Mit Haus und Garten schaffen es die Einwohner des ärmsten EU-Staates über die Runden. Bulgarien befindet sich wieder im Aufruhr, doch es sind die reicheren Stadtbewohner, die gegen die Regierung demonstrieren. Auf dem Lande sind viele auch dafür zu arm.

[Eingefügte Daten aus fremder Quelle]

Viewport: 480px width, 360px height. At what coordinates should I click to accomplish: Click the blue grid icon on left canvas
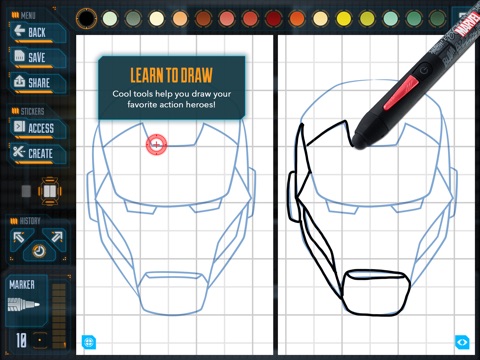[89, 342]
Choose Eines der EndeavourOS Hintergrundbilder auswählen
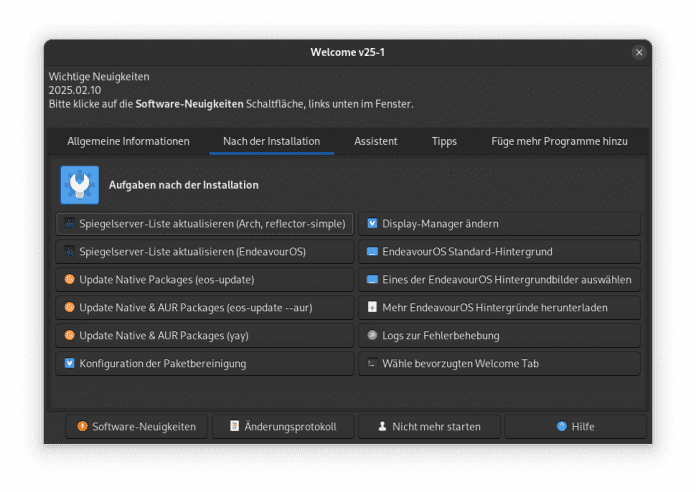Screen dimensions: 696x492 click(x=499, y=280)
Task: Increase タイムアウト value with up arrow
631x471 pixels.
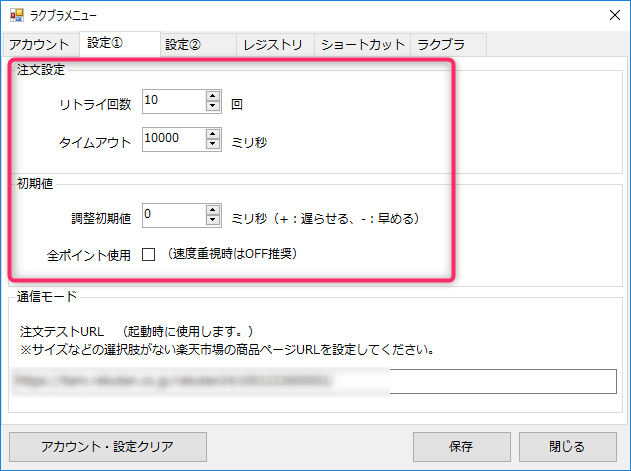Action: [213, 135]
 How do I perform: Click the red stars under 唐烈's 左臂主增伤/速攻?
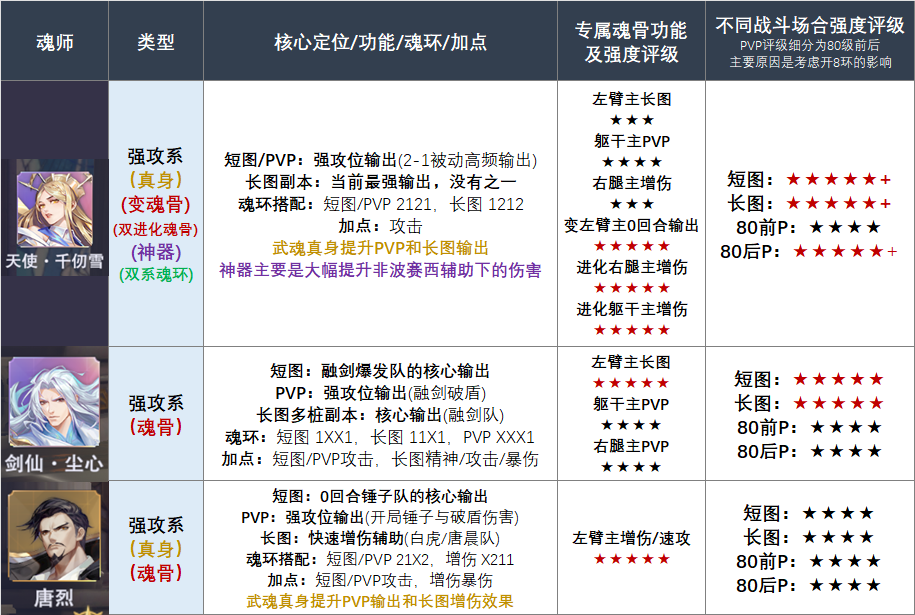[x=631, y=559]
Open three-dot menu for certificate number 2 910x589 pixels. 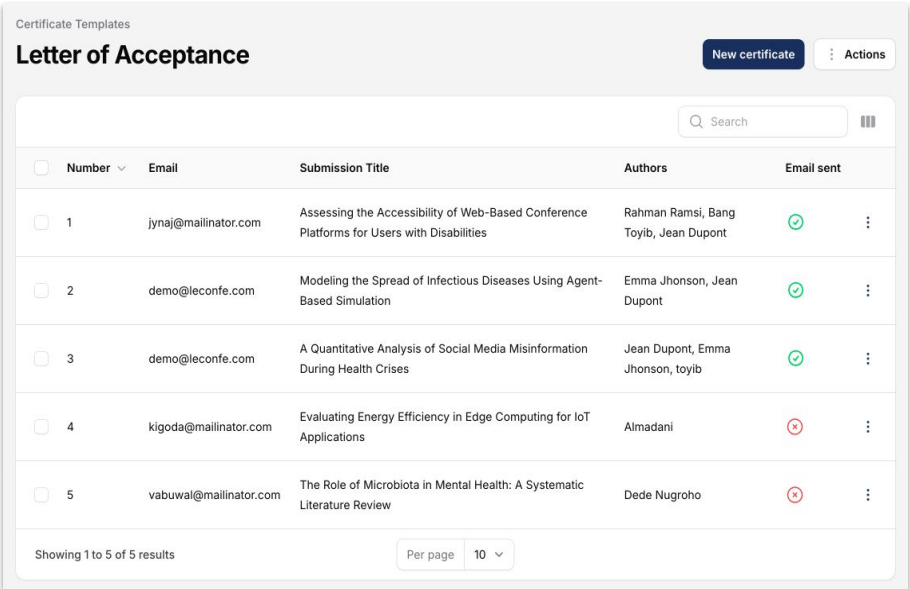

Paul Flückiger, Kjustendil (Juni 2013)

Ein heftiger Sommerregen hat dem Verstärker den Rest gegeben, das Mikrophon auf dem zentralen Platz von Kjustendil bleibt stumm. Die zwei Dutzend Demonstranten haben sich derweil unter ein nahes Plasticzelt geflüchtet. „Wir wollen Arbeit zu normalen Löhnen“, sagt einer. „Weg mit den Verbrechern in der Regierung!“, ein anderer. Iwan Kostow ist seit fünf Monaten fast jeden Tag hier. Der einstige Zollbeamte hat zuletzt als Turnlehrer gearbeitet, doch seit zwei Jahren ist er arbeitslos. „Wir haben ein Haus, ein Auto und einen Garten, doch wir sind in die Unterschicht abgestiegen“, klagt drei knapp Fünfzigjährige. „Meiner Tochter rate ich nur noch zur Auswanderung“, sagt Kostow bitter.

"Garten von Bulgarien"

Die Bahnstrecke von der Hauptstadt Sofia ins gebirgige Kjustendil im Süden des Landes säumen zerfallende Fabriken und brache Felder. Nur in den paar Ebenen werden Weizen oder Kartoffeln angebaut. Bei Kjustendil jedoch biegen sich die Kirschbäume. „Hier ist der Garten von Bulgarien“, sagt Bürgermeister Petar Paunow und lächelt. Er stellt eine Schale Chriesi hin, offeriert Kaffee. Der sportlich gekleidete Amtsträger lässt sich zuerst nicht anmerken, dass er im Schatten von Sofia in zweiter Kadenz vor allem die Armut verwaltet. 16 Prozent beträgt hier die Arbeitslosigkeit. Von den sechs Kombinaten aus kommunistischer Zeit ist noch eines übrig geblieben. Wer Arbeit hat, verdient durchschnittlich 450 Lewa (rund 300 Franken) im Monat – landesweit sind es etwa 500 Franken. Und dies alles sieben Jahre nach dem EU-Beitritt.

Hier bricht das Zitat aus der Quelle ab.